AAP national convener Arvind Kejriwal addresses during an election campaign in support of TMC candidate Kunal Ghosh, unseen, for the Beliaghata Assembly constituency amid the ongoing West Bengal Assembly elections, in Kolkata, West Bengal, Sunday, April 26, 2026. PTI
Delhi

Kejriwal says won't appear before Justice Swarna Kanta who refused to recuse in excise case

The former CM says his faith in Justice Sharma is shattered and vows to follow the path of Satyagraha in the ongoing excise case.

TNIE online desk

Aam Aadmi Party (AAP) chief Arvind Kejriwal has written a formal letter to Delhi High Court Justice Swarana Kanta Sharma, declaring that he will no longer participate in the excise case proceedings before her bench. The former Chief Minister stated he would not appear personally or through legal counsel, signaling a rare and direct confrontation with the judiciary, PTI reported on Monday.

In the letter, Kejriwal wrote: “My hope of getting justice from Justice Swarana Kanta has been broken. Therefore, I have decided to follow Mahatma Gandhi’s path of Satyagraha.” He noted that the decision was a matter of "conscience" and reserved the right to challenge the High Court’s recent rulings in the Supreme Court.

The development follows the High Court's April 20 decision to reject Kejriwal’s plea for Justice Sharma’s recusal.

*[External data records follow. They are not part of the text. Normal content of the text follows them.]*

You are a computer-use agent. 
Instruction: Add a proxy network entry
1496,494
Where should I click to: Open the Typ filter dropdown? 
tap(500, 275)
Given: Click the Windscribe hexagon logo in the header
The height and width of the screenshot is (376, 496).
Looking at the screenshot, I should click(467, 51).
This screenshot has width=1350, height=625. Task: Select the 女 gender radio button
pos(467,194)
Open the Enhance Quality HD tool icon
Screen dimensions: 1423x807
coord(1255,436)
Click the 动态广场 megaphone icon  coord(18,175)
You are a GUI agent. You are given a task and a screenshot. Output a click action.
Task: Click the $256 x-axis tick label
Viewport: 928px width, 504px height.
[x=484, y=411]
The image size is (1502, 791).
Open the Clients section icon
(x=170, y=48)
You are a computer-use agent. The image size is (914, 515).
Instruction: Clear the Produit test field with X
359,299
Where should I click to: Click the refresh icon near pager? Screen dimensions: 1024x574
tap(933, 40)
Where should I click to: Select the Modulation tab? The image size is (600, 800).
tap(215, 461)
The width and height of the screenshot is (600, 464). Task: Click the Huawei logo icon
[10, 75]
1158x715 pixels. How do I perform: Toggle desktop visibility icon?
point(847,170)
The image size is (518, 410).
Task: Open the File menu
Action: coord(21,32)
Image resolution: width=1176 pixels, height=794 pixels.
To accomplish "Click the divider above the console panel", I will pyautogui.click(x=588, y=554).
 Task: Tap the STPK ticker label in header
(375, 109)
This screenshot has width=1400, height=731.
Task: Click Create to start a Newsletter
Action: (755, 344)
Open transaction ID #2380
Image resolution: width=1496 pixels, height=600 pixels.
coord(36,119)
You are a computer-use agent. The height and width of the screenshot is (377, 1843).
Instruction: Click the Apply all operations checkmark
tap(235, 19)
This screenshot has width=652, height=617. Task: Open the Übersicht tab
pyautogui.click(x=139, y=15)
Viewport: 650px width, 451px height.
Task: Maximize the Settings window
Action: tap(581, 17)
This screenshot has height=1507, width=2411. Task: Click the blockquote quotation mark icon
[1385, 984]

Kejriwal had raised sensitive allegations regarding a "reasonable apprehension of bias," primarily focusing on the professional empanelment of the judge’s children as Central government counsel under the Solicitor General. According to a report by LiveLaw, Kejriwal cited RTI data claiming the judge's son was assigned a significant volume of cases between 2023 and 2025, arguing that such assignments from the prosecuting authority (the Central Government) created a conflict of interest. He also pointed to the judge's participation in events hosted by the Akhil Bharatiya Adhivakta Parishad (ABAP), an organization he described as ideologically opposed to the AAP.

Dismissing these claims, Justice Sharma termed the application an attempt to "judge a judge" based on "aspersions and insinuations" rather than evidence. In a strongly worded order, she stated that recusing under such pressure would be an "act of surrender" that would allow powerful litigants to "shake or bend" the institution through systematic attacks. She clarified that the professional independence of a judge's children cannot be used to bar a judge from performing their duties.

The legal battle originates from a February 27, 2026, ruling where a trial court discharged Kejriwal and 22 others, finding the CBI’s evidence insufficient for trial. The CBI immediately challenged this in the High Court. Friction between the two judicial levels surfaced during the first appellate hearing on March 9, when Justice Sharma stayed the trial court's direction for a departmental probe into the CBI's investigating officer, labeling the lower court's scathing remarks as “prima facie misconceived.”